• _EXERCISE INSTRUCTIONS_: Would you reproduce all of the entries below, character for character?

______________________________

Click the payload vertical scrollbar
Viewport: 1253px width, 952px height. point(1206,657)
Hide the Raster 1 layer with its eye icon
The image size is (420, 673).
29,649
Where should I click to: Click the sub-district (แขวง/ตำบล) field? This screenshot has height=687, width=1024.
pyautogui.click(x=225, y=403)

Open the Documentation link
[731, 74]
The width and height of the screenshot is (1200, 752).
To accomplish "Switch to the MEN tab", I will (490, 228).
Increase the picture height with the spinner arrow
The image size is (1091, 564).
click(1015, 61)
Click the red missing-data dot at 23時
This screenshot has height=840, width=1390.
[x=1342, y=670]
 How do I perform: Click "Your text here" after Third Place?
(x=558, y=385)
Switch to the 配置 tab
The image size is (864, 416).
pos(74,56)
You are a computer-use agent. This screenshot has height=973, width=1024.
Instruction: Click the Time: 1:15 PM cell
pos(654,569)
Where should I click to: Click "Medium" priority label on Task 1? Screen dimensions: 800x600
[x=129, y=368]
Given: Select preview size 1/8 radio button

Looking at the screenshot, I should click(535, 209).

______________________________

• _REPLY TO THE TASK_:
Click the payload vertical scrollbar
Viewport: 1253px width, 952px height. point(1206,657)
Hide the Raster 1 layer with its eye icon
The image size is (420, 673).
29,649
Where should I click to: Click the sub-district (แขวง/ตำบล) field? This screenshot has height=687, width=1024.
pyautogui.click(x=225, y=403)

Open the Documentation link
[731, 74]
The width and height of the screenshot is (1200, 752).
To accomplish "Switch to the MEN tab", I will (490, 228).
Increase the picture height with the spinner arrow
The image size is (1091, 564).
click(1015, 61)
Click the red missing-data dot at 23時
This screenshot has height=840, width=1390.
[x=1342, y=670]
 How do I perform: Click "Your text here" after Third Place?
(x=558, y=385)
Switch to the 配置 tab
The image size is (864, 416).
pos(74,56)
You are a computer-use agent. This screenshot has height=973, width=1024.
Instruction: Click the Time: 1:15 PM cell
pos(654,569)
Where should I click to: Click "Medium" priority label on Task 1? Screen dimensions: 800x600
[x=129, y=368]
Given: Select preview size 1/8 radio button

Looking at the screenshot, I should click(535, 209).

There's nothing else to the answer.